Revenge
Oleh: Reza Agustin
Ayah membawamu pada keluarga kecil kami sepuluh tahun yang lalu. Namamu, Kevin Miller. Nama belakang yang sama dengan ibumu. Kamu tidak punya ayah. Kehadiranmu dalam keluarga kecil kami membuat ibuku mendapatkan kembali senyumnya yang telah lama hilang.
“Lalu, bagaimana dengan Sandra?” tanya Ibu sambil menatap Ayah penuh harapan.
“Sandra meninggal, infeksi saluran pernapasan,” lirih Ayah.
Ibu menatapmu dalam-dalam, lantas membawamu dalam pelukan hangat. “Mulai sekarang panggil aku Ibu, oke? Lalu, kau bisa anggap putriku sebagai adik.”
“Emily, mereka berdua seumuran. Tiffany bahkan lahir lebih dulu daripada Kevin.” Ayah menatapku sambil mengerlingkan sebelah mata.
Oh, akhirnya kesempatan itu datang. Aku bisa memiliki seorang adik. Setelah rahim Ibu diangkat beberapa bulan silam, kesempatanku untuk memiliki adik akhirnya menemukan jalan terang. Melalui seorang anak perawat yang pernah membantu ibuku dulu.
“Baiklah kalau begitu, sekarang kau bisa memanggil Tiffany dengan sebutan kakak. Sekarang, bisa panggil aku Ibu?”
Meski sekilas, bisa kulihat wajahmu meragu. Kamu menoleh, menatapĀ Ayah dengan pandangan yang masih sama. Ayah mengangguk. Matanya berkabut. Sedangkan aku hanya menatap, bergeming di atas kursi roda.
“Baiklah, Ibu.”
Memilikimu sebagai adik adalah hal yang terindah dalam hidupku, setidaknya pada awalnya begitu. Namun, semakin tahun berganti, aku menyesalinya. Aku tak ingin kau menjadi adikku lagi. Bagaimana bisa aku menjadi kakakmu jika setiap malam aku mendamba dirimu? Sering kali diriku berharap kamu juga mempunyai rasa yang sama.
Apakah anganku terlalu tinggi? Setiap kali tangan kita tergenggam, aku tak dapat mengusir rasa. Haruskah aku mengungkapkan rasa yang menyelinap tiap mata kita saling bertemu? Mengingat bahwa kamu bukanlah orang yang repot-repot mengisi waktu luang dengan masalah percintaan. Ah, kamu lebih sering membantuku membaca novel, membuat teori-teori pembunuhan atau memecahkan kode misteri dari novel-novel tersebut.

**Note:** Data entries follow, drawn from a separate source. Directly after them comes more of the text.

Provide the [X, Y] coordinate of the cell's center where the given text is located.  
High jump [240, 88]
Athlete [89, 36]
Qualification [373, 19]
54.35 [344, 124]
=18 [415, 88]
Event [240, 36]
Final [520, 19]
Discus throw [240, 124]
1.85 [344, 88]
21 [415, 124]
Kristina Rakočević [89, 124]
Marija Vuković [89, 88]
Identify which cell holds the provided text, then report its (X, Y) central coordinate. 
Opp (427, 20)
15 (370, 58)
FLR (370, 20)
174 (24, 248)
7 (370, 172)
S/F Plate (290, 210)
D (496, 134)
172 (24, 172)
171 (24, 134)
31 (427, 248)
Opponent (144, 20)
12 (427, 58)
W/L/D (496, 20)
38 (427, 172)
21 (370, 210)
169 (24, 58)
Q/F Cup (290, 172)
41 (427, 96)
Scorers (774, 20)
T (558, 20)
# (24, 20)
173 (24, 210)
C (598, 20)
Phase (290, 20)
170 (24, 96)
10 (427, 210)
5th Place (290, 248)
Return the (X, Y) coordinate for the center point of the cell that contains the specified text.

“Tiffany, kau mau titip apa hari ini?” Kau bertanya padaku seperti biasa. Sebelum berangkat ke kampus, kau akan memastikanku selalu berada di tempat paling nyaman. Di depan meja kerja yang penuh dengan tumpukan kertas yang makin menggunung berteriak minta diselesaikan. Tak lupa kau juga menyiapkan makanan ringan dan minuman manis sebagai teman kerja. Menjadi penulis novel fiksi dektektif terkadang menjadi hal yang melelahkan.
“Karena sebentar lagi Valentine, bisakah belikan aku cokelat yang banyak? Kau tahu sendiri, kalau tak akan ada seseorang yang datang untuk membawakanku cokelat,” balasku lantas mengulum bibir hingga tipis.
Kamu terkekeh geli. “Tenang saja, aku akan membelikanmu cokelat yang banyak. Anggap saja Valentine kali ini kau mendapatkannya dariku, penggemarmu nomor satu.”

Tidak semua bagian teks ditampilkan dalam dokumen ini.